Other items, including body armor plates, helmets and boots, come from companies as far away as Sweden, Macedonia and Turkey. But Kolesniek and Drahanyuk say they’re struggling to buy winter items like sleeping bags and thermal clothing that will be crucial for comfort as winter sets in.

Kolesniek says they’ve distributed $1 million worth of equipment so far and helped at least 3,000 women. If they’re on the front-line shooting rockets, they can do that too “at least comfortably,” he tells CNN.

Currently there are about 38,000 Women in Armed ForcesAccording to the country’s Ministry of Defense.

“We’re doing this to help our government,” says Kolesnik, not to compete with it. Their center is filled with cardboard boxes full of kits, all paid for through crowdfunding and grants.

A physical disability prevents Kolesnik from leading his sister, father and brother-in-law, a fact that saddens him.

“For a man, it’s hard to understand that you can’t go there and your sister is there. So, I am doing my best here to help not only my family, but the entire army,” he says.

Twenty-one-year-old Roksolana, who gave her first name for security reasons, goes inside to pick up a uniform and other gear before heading to her next assignment.

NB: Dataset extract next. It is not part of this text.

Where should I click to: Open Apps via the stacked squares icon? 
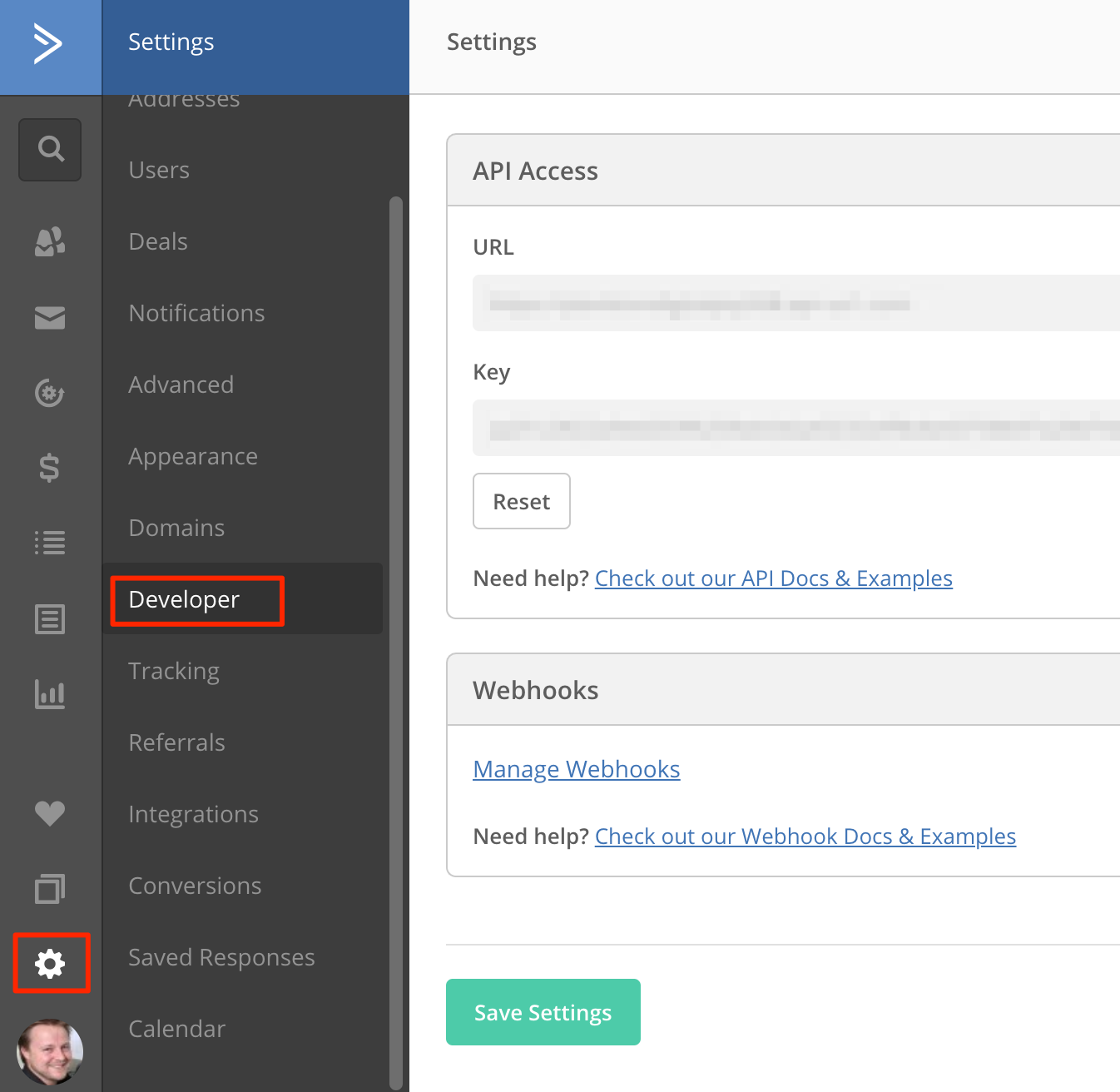[x=50, y=889]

An art school graduate, she joined the army in March and is now part of an intelligence unit.

“Having these people who understand that we’re tired of wearing three sizes is so valuable,” she says. “We didn’t have helmets, we had old flak jackets, tracksuits and sneakers. Now we feel like humans.”

She smiles as she ties her new shoes with flawless long nails. Before saying their goodbyes, Drahanyuk gave Roksolana a copy of “The Choice,” the best-selling memoir by Holocaust survivor and psychologist Edith Egger. The purpose is that it can be a tool to help the trauma process. Zemlyachki has also partnered with military psychologists that women in combat can reach out to.

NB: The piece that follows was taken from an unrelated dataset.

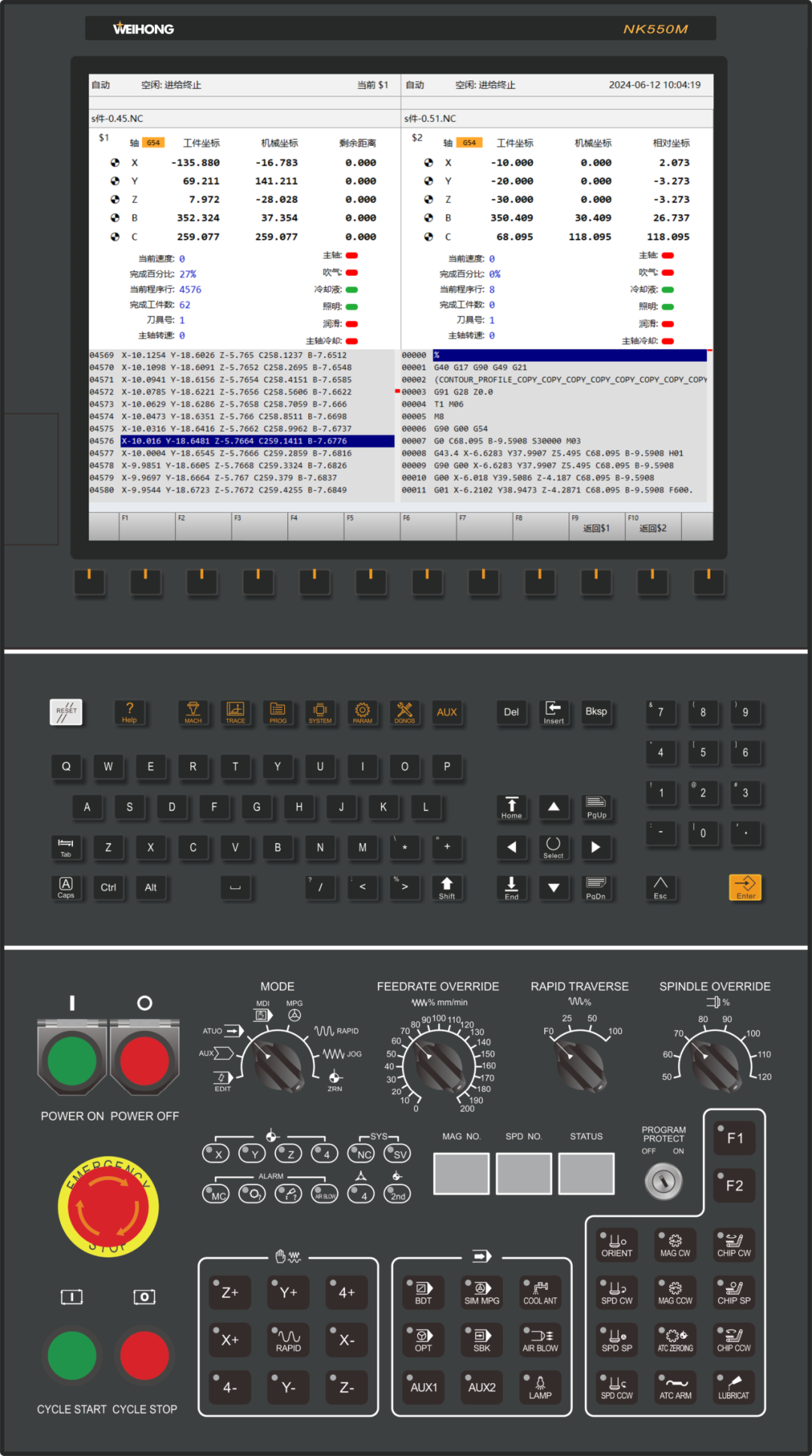Image resolution: width=812 pixels, height=1456 pixels.
Task: Toggle the SBK single block button
Action: point(482,1339)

Other women, like 25-year-old Alina Panina, are receiving psychological support from the Ukrainian military. A border guard with a canine unit, Panina spent five months in captivity at the notorious Olenivka prison in Russian-controlled Donetsk region after leaving the besieged Azovstal steel plant in Mariupol.

She was finally released on October 17 as part of an all-female prisoner exchange with Russia and underwent mandatory rehabilitation at a military hospital, under whose care she remains.

Twenty-one-year-old Roksolana, left, tries on her new shoes while Zemlyachki NGO co-founder Ksenia Drahanyuk helps her fill a suitcase with all sorts of goodies.

Ukraine recently demanded that the International Committee of the Red Cross send a delegation to the Russian war camp.

“I wasn’t ready [for captivity]And we talked a lot with the other female prisoners about how life didn’t prepare us for this [an] Ordeal,” says Panina at a veteran-run pizza bar in downtown Kyiv.

She says prison guards were “unpredictable people” who sometimes verbally abused inmates, but she was spared any physical harm.

Now her partner’s fate is up in the air. He is also a border guard who is still in captivity. “I know he’s alive but don’t know which prison he’s in,” Panina says sadly, scrolling through his picture.

When asked what gives her hope, she simply says, “Our people, our people.”